Após sofrer um ataque hacker que movimentou o mercado financeiro na semana passada, legisladores dos EUA estão pressionando a Comissão de Valores Mobiliários (SEC) sobre seus métodos de segurança, visto que a agência federal regula e controla todo mercado financeiro do país.  

O que você precisa saber: 

  • A conta oficial da SEC dos EUA no X (Twitter) foi hackeada na última terça-feira (9) e divulgou informações falsas sobre a aprovação do ETF para bitcoin; 
  • O dia agendado para a agência federal divulgar sua decisão final sobre os pedidos de ETFs para a moeda digital também era na quarta-feira — ela acabou aprovando 11 pedidos (veja mais aqui); 
  • Não apenas a SEC, mas o X se pronunciou sobre a invasão, explicando que o incidente não era sua responsabilidade, já que a conta não usava algumas medidas de segurança, como autenticação de dois fatores; 
  • A SEC não se pronunciou sobre os questionamentos dos legisladores, mas disse em declaração nesta segunda-feira (15) que a equipe continuará avaliando se são necessárias medidas corretivas adicionais. 

Leia mais! 

Segundo divulgado pela Axios, em uma carta enviada ao inspetor-geral da SEC, o senador Ron Wyden e outros legisladores pediram por uma investigação sobre “o aparente fracasso da SEC”. Conforme o documento, é necessário adotar melhores práticas de segurança cibernética. 

publicidade

Pedimos que você investigue as práticas da agência relacionadas ao uso de MFA [autenticação multifator] e, em particular, MFA resistente a phishing, para identificar quaisquer lacunas de segurança remanescentes que devam ser abordadas. 
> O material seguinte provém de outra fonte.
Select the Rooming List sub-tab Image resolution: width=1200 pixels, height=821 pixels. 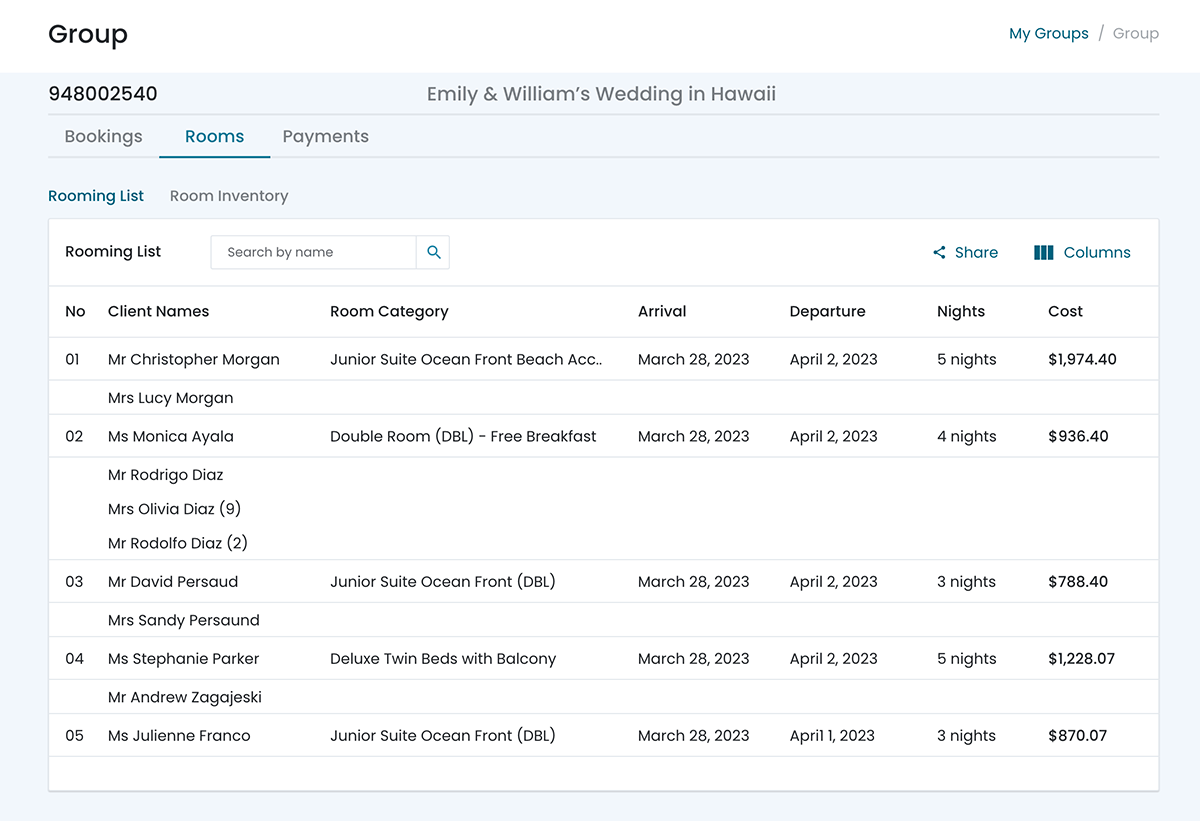[x=96, y=196]
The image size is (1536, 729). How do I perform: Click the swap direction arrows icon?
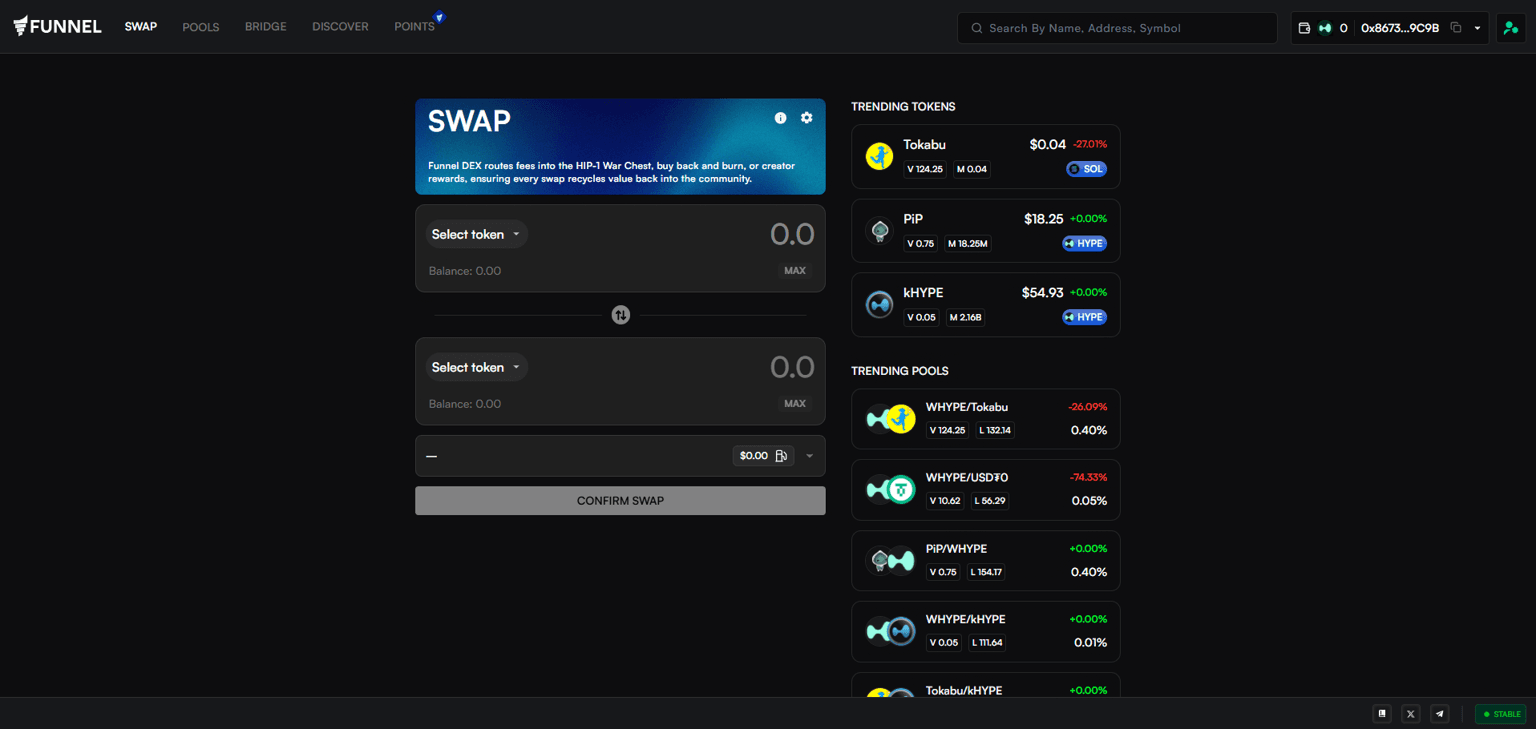pyautogui.click(x=621, y=315)
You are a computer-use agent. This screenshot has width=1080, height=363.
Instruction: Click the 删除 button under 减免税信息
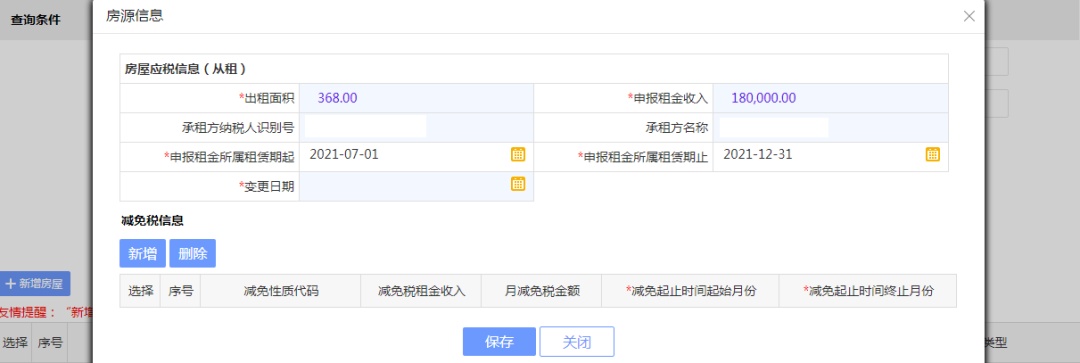pyautogui.click(x=192, y=253)
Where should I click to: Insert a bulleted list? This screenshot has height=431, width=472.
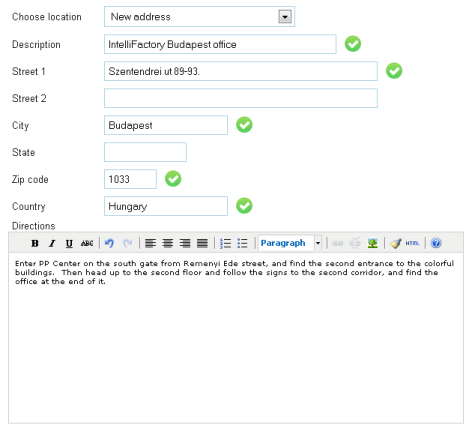click(243, 243)
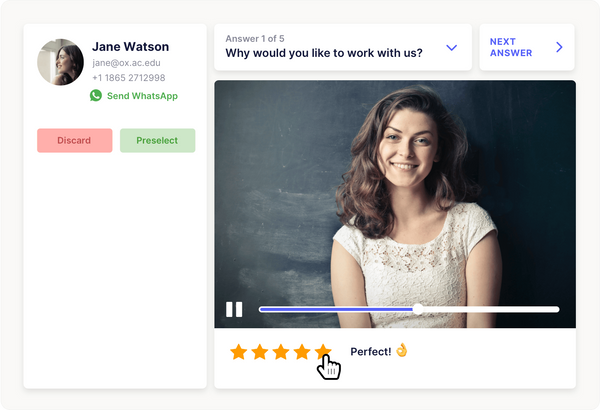
Task: Give five stars with the last star
Action: (322, 352)
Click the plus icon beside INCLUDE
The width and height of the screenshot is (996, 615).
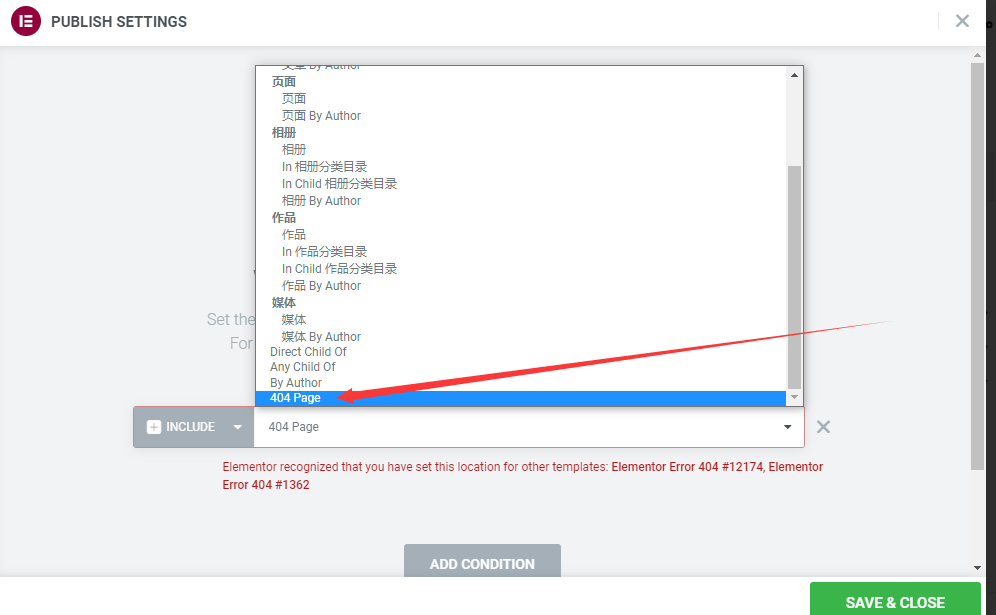(154, 427)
Ron Wyden em carta enviada à SEC. 

Wyden, que preside o comitê de finanças do Senado, acrescentou ainda que é “imperdoável” a agência federal não usar camadas adicionais de segurança para bloquear suas contas nas redes sociais. 

Dado o potencial óbvio de manipulação de mercado, se a declaração de X estiver correta, as contas de mídia social da SEC deveriam ter sido protegidas usando as melhores práticas do setor.

A agência não apenas deveria ter habilitado a MFA, mas também deveria ter protegido suas contas com tokens de hardware resistentes a phishing, comumente conhecidos como chaves de segurança, sendo o padrão ouro para segurança cibernética de contas. 

A falha da SEC em seguir as melhores práticas de segurança cibernética é imperdoável, especialmente tendo em conta os novos requisitos da agência para divulgação de segurança cibernética. 

Outros senadores também enviaram carta à SEC pedindo explicações sobre as políticas de segurança da agência e uma melhor investigação do hack. O grupo de finanças do Senado deu até 23 de janeiro para um briefing. 

Declacaração da SEC 

A SEC não se pronunciou diretamente sobre os pedidos do Senado, no entanto, o presidente da agência, Gary Gensler, disse nesta segunda-feira (15) que “não há evidências” de que a invasão tenha dado acesso a outros sistemas e dados.  

Em uma declaração sobre o ataque, Gensler enfatizou ainda que a SEC está levando o incidente a sério e avaliando atualmente o impacto da violação de segurança em outras agências, bem como em investidores e mercados de criptomoedas. 

Ele observou que a equipe continuará avaliando se são necessárias medidas corretivas adicionais.